Let's create a few FCOM calculated parameters to help isolate the generations.
FLOG(FCOM(G1,G2,G3,G4,G5,G6,G7,G8,G9,G10)+0.5)*256/FLOG(1024)+FRND(3)
This expression deserves some explanation. Let's break it apart, starting with the FCOM portion. FCOM is a "gate combination" function. It takes any number of gates as arguments; the result of the equation depends on how many gates are in the expression. With a single gate, there are 2 possible event classifications: an event is "in" or "not in" the gate. With two gates, there are 4 possible event classifications. With the ten gates in our expression, FCOM can produce 1024 different event states.
However, since these gates do not overlap at all, most of the 1024 possible states have no events in them. In fact, the only states that contain events are the 10 single-positive event states, resulting in values of 1, 2, 4, 8, 16, 32, 64, 128, 256, and 512. If we plotted the result of the FCOM function as a histogram, we would see 10 spikes of events, and the spikes would be exponentially spaced.
Our goal is to see these 10 spikes evenly spaced across the histogram. This is where the FLOG function comes in. By taking the log of the FCOM output and scaling it by 1024, we redistribute the 10 FCOM values evenly across 256 channels. The final portion of the expression, "+FRND(3)", changes the spikes of events into Gaussian distributions so that they can be better visualized.
Take a look at the WinList reference sections on Add Parameters and FCOM for details on the complete set of WinList functions.
(FCOM(G11)+0.5)*256/2+FRND(3)
CD69 expression as a function of proliferation
We're now ready to explore this data file in really interesting ways. Wouldn't it be nice to see CD69 as it relates to proliferation, viewing each generation as a discrete cluster? Could we quantify the CD69 expression of CD69-positive cells for each generation? Yes and yes.
Let's create another histogram to isolate the CD69 positives and negatives.
In the graphics we can see the generations separated into discrete populations along the X-axis. That's the first FCOM function we created. The Parent generation has the highest intensity.
The Y-axis shows the continuous CD69 parameter in the histogram on the left.
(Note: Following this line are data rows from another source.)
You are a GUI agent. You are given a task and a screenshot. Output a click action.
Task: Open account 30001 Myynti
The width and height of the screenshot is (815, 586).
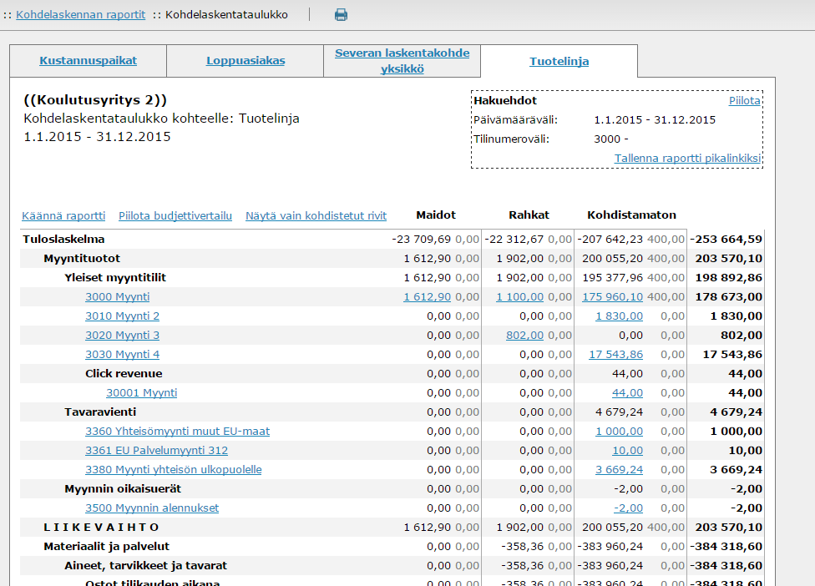[x=141, y=392]
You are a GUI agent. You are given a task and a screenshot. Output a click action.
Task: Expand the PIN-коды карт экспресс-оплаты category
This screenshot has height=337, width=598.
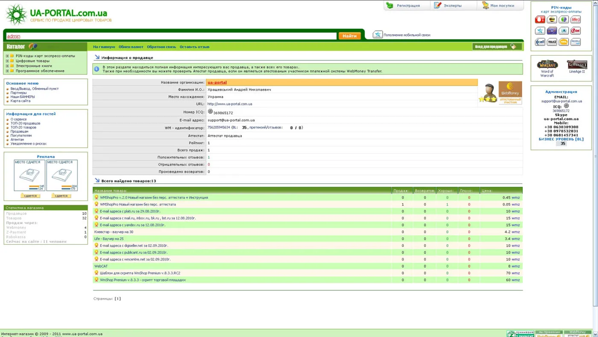(x=7, y=56)
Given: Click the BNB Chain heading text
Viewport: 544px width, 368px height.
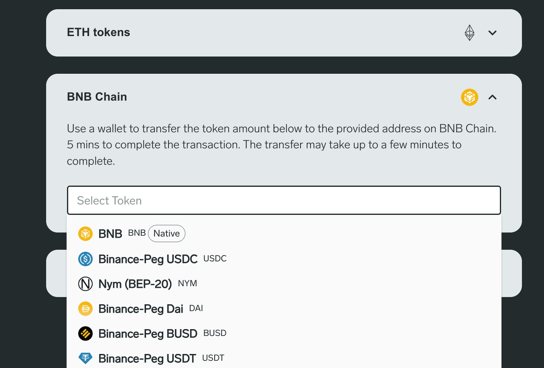Looking at the screenshot, I should (97, 97).
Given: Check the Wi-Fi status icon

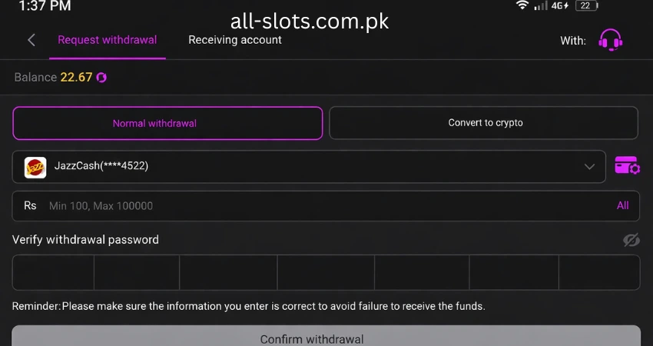Looking at the screenshot, I should [522, 6].
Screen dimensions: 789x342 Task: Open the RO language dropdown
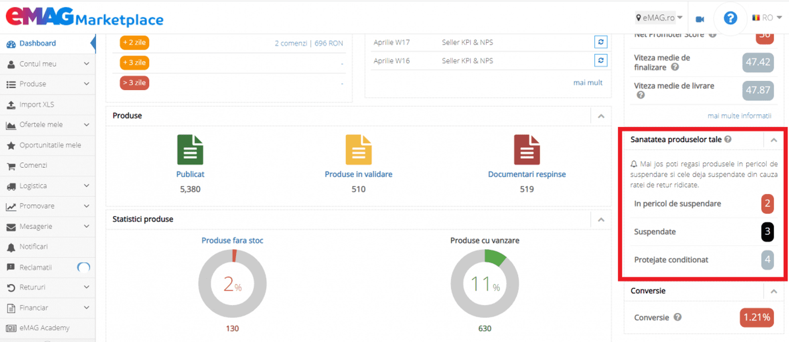(767, 18)
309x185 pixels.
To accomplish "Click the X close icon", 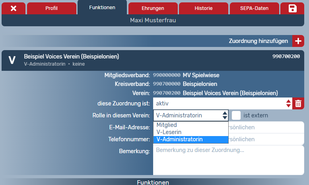I will (x=14, y=8).
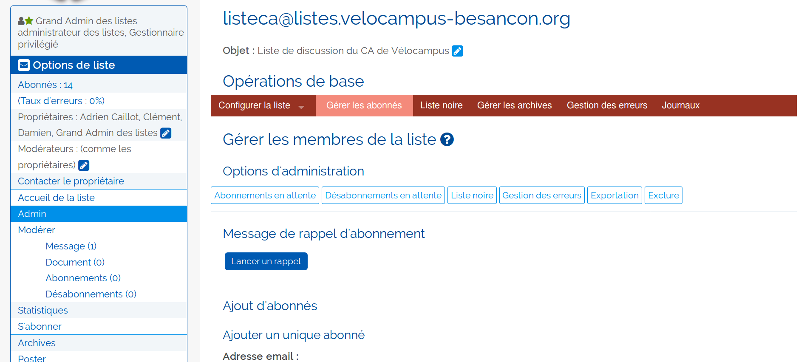This screenshot has height=362, width=804.
Task: Open the help question mark icon
Action: point(447,139)
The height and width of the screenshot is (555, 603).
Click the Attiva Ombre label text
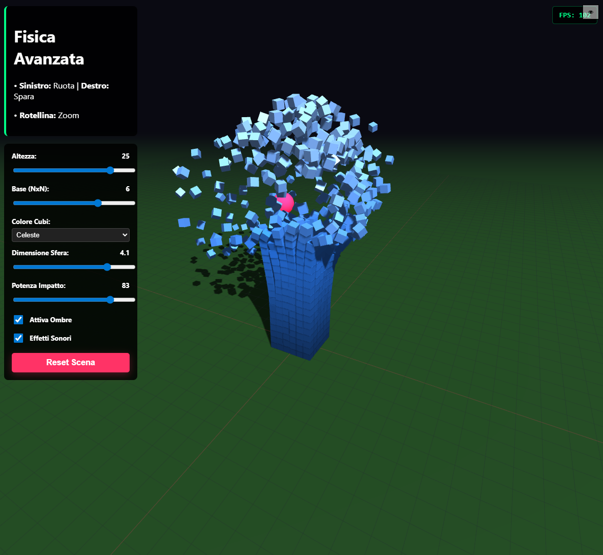point(51,320)
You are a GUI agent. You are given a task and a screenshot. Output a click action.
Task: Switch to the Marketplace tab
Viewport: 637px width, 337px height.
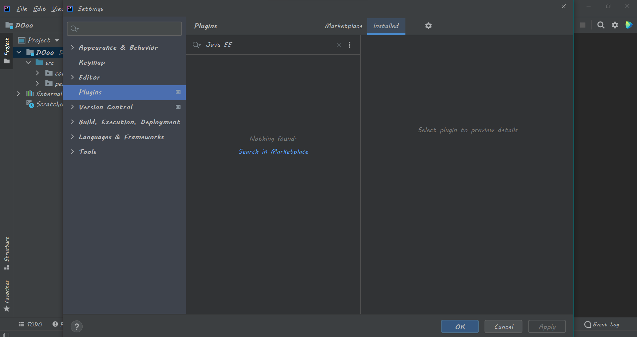[x=343, y=26]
We can see that the parent generation had the greatest expression of CD69, with diminishing expression for each subsequent daughter generation. In the second plot. the CD69 positives and negatives are distinctly separated using the CD69 Expression FCOM parameter that we created. This makes it very easy to get statistics on the "CD69-activated" cells for each generation by simply creating regions on the subsets.
You can, of course, explore how other parameters relate to cell proliferation. Simply create additional histogram to display the parameter combinations you are interested in.
Making life easier
You have done the real work in setting things up with this tutorial. If you save this setup as a WinList protocol or protocol bundle, the calculated FCOM parameters, NStat regions, and selected histogram can be recalled very easily from disk.
When you analyze new data files with ModFit LT's Cell Tracking Wizard, you can export new partition files. Then, open the same data file into your WinList protocol and import the partitions into the NStat region as we have demonstrated in this tutorial. All of the calculated parameters will update based on the new data and partitions.